11.7.10

ENLOUQUECER

Que fazer deste dia a transbordar
músicas imprecisas de longínquas terras,
vozes esfarrapadas, ásperas, doridas,
dos homens que já viram tudo, que já calaram tudo
e  têm  uma navalha sobre os sonhos
e as mãos aflitas, desapossadas da forja e do metal?
Homens que levaram restos de homens pelos ares,
abriram as portas ao monstro e ao chicote,
viram o negro a rasgar-se em vermelho,
a escorrer pela savana donde os leões fugiram.
São loucos, dizem, estamos loucos, dizem.
Fizeram filhos antes de enlouquecerem
e não lhes disseram do sangue antes das flores,
das cordas, das feridas, da raiva, do medo.
Deram-lhes pão de farinhas amassadas
em águas que limparam da antiga sujidade.
Falaram-lhes de um mundo que haveria
de ter as fomes saciadas e planetas amáveis
onde seriam príncipes respeitados, beijados.
Que fazer agora deste dia em ruínas,
os fantasmas saindo dos escombros
e o desprezo dos filhos e a zanga das mulheres
e uma cruz de silêncio a apagar-lhes os gritos?
Mais logo cantarão, enlouquecidos.

Licínia Quitério

12 comentários:

Rui Fernandes disse...

Amanhã voltarão a carregar as pedras, a areia e o cimento até ao cima da montanha para recomeçar a construção da cidade, amanhã voltarão a criar e a cultivar as suas crias para alimentar o renascer do fogo luminoso, amanhã voltarão a amar para relançar a semente da esperança, amanhã voltarão a recolher do chão a dor do trabalho esforçado e dos partos amaldiçoados pelos deuses com as mãos calosas e os dedos gretados... E enquanto cantam em redor da fogueira da noite e da reunião dos corações trocam falas uns com os outros para fundar o poder partilhado e refundar a cidade dos homens.

hfm disse...

Tristemente belo.

Justine disse...

Que fazer? Ir escrevendo poesia, quem sabe fazê-lo. Lê-la, quem não sabe...

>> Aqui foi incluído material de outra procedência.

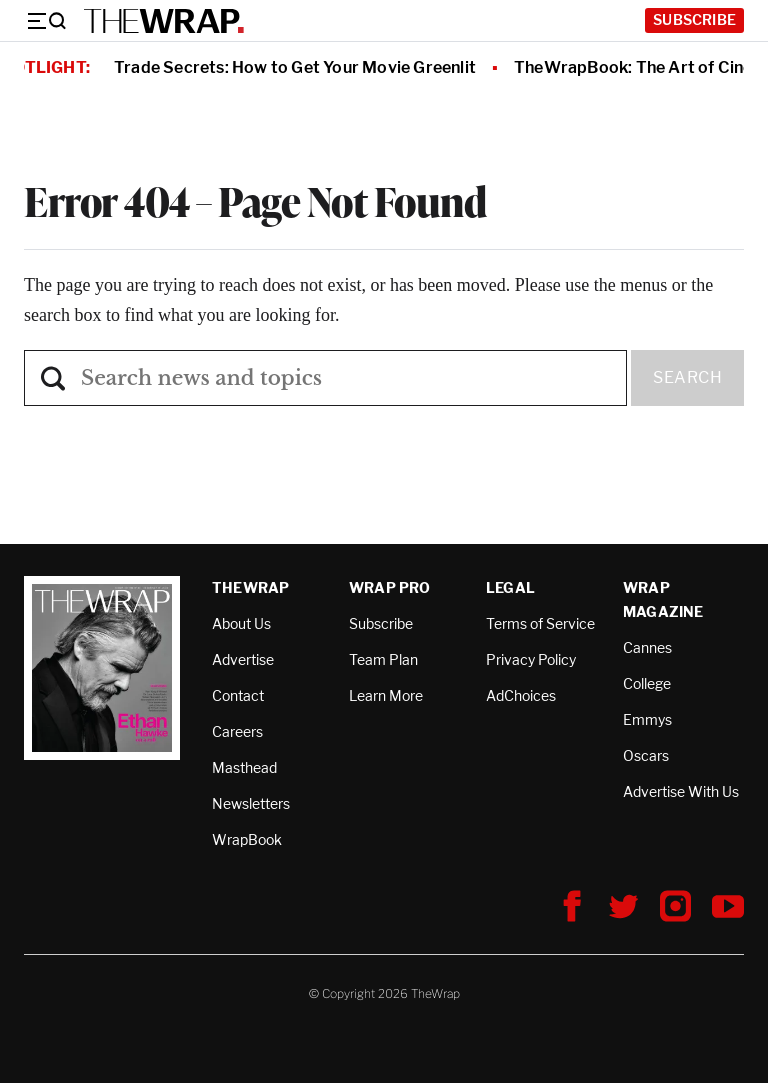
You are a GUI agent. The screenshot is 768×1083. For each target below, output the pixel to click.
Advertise (243, 659)
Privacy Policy (531, 659)
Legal (510, 587)
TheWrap (250, 587)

Virgínia do Carmo disse...

Nada a fazer, suspeito, que o tempo é de memórias e elas não se compadecem...

Bjos

Maria disse...

Fortíssimo, Licínia. E muito belo.

Beijo.

Graça Pires disse...

Maravilhoso!
Enlouquecemos. Acasalamos no olhar o azar e a sorte...
Um beijo, minha amiga

Alberto Oliveira disse...

... se as coisas tivessem corrido bem na África do Sul, ainda estaríamos em festa e esquecidos momentaneamente da caldeirada onde estamos metidos, ruminou tristonho Eládio da Tia Maria Seja Bem Aparecida. Ligou para os arredores de Madrid onde trabalhava numa quinta na apanha de cerejas azuis o seu compadre Romão Sem Euro Nem Tostão. "Então isso por aí, como vai?". Romão nem pestanejou quando falou para o móvel "Tudo na mesma, compadre. O meu patrão está tão contente com o futebol que até já me chama Mourinho de Trabalho e Mal Pago."


Sorrisos.

Joaninha disse...

Parabéns Licínia. Belo e ao mesmo tempo triste. "Escravidão" que teima em manter-se nos nossos dias por esse mundo além.

Um beijinho

Manuel Veiga disse...

também as velhas profecias eram loucura de alguns.

e rasgaram o tempo. e ergueram tempestades que perduram...

que o Sonho perdure.

excelente, minha amiga

beijos

Alien8 disse...

Há contacto, sim, mas tu foste mais explícita. Eu guardei algumas imagens para mim, tu deste-as. Parece-me uma boa opção. Li e reli com muito prazer e fez todo o sentido para mim. Já agora, também gostei muito do anterior, que ainda não tinha lido.

© Maria Manuel disse...

sabes, este poema evoca-me aqueles que, ou ainda em início de vida tinham sonhos e projectos, chegando talvez mesmo a construir alguns afectos e um lugar próprio, ou aqueles que já o tinham construído com família e emprego, e, por motivos vários, mas neste poema sinto ser por serem enviados para a guerra, tiveram de partir e, naturalmente, vivenciaram experiências e emoções terríficas, sem retorno, que, de volta a casa, nunca mais lhes permitiram serem os mesmos, possessos que ficaram da loucura vivida.

beijinho, Licínia.

bettips disse...

Os que se salvaram
pelo romance pela ternura pela música
pela docilidade das dores
...
nunca esquecerão o coração negro da guerra. Esta ou outra.
Ensinarão aos filhos o caminho do diálogo e morrerão sem o remorso dos gritos.